Description
All the Ways You Changed Me
Paul Nwoye
There are many things a HIV diagnosis does to you. First, it makes you pay morbid and obsessive attention to your body. You begin to examine every part more critically and extensively, the way a first-time mother examines her newborn with prying eyes. When you step into the bathroom, the moment your clothes are off, you stare long and hard at your frame in the mirror. You gaze at your collar bones and wonder if they were always this visible or if the virus had eaten so deep at your being that your bones are starting to jut out to ask for help.

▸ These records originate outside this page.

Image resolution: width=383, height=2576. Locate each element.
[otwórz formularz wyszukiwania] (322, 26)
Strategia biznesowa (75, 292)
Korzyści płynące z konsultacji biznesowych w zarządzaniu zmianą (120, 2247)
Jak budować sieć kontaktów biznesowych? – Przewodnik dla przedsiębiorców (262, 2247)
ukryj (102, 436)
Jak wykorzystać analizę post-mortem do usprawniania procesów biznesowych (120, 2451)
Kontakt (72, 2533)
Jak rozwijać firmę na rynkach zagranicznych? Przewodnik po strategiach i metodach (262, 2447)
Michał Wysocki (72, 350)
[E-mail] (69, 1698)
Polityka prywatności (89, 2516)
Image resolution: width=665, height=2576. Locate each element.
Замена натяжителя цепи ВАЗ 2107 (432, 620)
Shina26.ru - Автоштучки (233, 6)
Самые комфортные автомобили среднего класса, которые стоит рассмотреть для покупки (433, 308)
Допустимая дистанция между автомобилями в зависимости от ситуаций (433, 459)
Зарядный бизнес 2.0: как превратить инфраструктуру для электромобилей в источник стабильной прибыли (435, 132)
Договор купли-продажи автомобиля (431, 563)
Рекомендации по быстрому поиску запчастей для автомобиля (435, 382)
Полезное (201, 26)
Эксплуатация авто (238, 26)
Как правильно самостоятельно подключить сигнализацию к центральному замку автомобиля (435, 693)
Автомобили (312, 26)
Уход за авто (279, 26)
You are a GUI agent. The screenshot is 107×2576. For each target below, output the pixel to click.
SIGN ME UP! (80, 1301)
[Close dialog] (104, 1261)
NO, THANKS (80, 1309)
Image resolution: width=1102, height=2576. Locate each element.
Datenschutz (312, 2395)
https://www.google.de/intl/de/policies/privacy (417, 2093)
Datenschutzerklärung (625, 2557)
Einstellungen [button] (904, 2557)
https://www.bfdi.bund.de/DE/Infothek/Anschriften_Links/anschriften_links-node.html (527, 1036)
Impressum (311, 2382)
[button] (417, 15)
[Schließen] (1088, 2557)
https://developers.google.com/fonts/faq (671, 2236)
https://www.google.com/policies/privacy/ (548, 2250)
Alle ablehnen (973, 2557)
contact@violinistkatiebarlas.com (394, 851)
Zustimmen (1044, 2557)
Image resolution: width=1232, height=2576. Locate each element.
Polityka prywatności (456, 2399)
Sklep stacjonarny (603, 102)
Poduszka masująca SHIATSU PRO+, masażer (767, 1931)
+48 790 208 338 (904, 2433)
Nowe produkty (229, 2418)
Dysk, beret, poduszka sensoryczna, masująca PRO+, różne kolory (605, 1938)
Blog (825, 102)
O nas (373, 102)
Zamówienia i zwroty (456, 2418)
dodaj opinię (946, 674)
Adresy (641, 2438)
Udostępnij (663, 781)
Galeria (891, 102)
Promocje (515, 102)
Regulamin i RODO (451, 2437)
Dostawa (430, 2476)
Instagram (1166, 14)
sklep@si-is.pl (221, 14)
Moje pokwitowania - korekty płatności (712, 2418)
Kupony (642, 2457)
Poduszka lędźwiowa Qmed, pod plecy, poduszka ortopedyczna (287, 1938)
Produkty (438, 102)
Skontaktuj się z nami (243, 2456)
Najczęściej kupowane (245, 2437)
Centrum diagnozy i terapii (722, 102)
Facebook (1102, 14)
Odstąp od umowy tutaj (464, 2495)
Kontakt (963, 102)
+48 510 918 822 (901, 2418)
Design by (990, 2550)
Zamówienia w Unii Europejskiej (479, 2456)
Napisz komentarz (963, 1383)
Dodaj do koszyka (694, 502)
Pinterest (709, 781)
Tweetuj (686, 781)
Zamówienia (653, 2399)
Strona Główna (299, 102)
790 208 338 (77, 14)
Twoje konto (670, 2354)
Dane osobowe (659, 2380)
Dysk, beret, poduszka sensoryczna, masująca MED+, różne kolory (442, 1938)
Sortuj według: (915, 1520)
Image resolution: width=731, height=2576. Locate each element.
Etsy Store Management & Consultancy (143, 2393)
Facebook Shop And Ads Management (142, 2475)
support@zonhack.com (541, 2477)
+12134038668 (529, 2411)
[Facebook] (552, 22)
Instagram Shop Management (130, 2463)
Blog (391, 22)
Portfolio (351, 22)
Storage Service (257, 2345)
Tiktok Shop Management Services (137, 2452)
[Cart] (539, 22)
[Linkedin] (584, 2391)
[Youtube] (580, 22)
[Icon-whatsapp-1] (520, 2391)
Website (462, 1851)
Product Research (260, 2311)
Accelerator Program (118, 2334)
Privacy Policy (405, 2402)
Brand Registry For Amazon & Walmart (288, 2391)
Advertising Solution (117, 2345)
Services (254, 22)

Next, you check your weight more often, and every gram you lose triggers a wave of panic attacks and anxiety. Will people notice the weight loss? Will they know you have HIV by merely looking at you? Whatever happened to HIV not ‘showing on the face’? When a boil grows out on your foreskin, you believe AIDS has come for you. When you cough three times in a row, you immediately fear that tuberculosis has just moved into your lungs on a Lamborghini. God forbid you wake up tired or feeling fatigued with a headache and a body that seems unable to do anything at all. It is certain that is the day Mr. AIDS will take your life. It doesn’t matter that your viral load is down or that your CD4 cells have increased, paranoia will remain with you. It will seep into your moments of happiness and sour it or exacerbate your anxieties and make you feel dead while you are still breathing. And even when you try not to think too much about HIV, there is always someone -a pastor, a motivational speaker or just an ignorant fellow who will use your condition as a punchline to inspire others – Thank god for your life; you are not sick with cancer or HIV. HIV changes you a lot. And I know this because this is my fifth year of fighting this scourge. My life has changed in ways I never imagined. This is my story or, at least, fragments of it.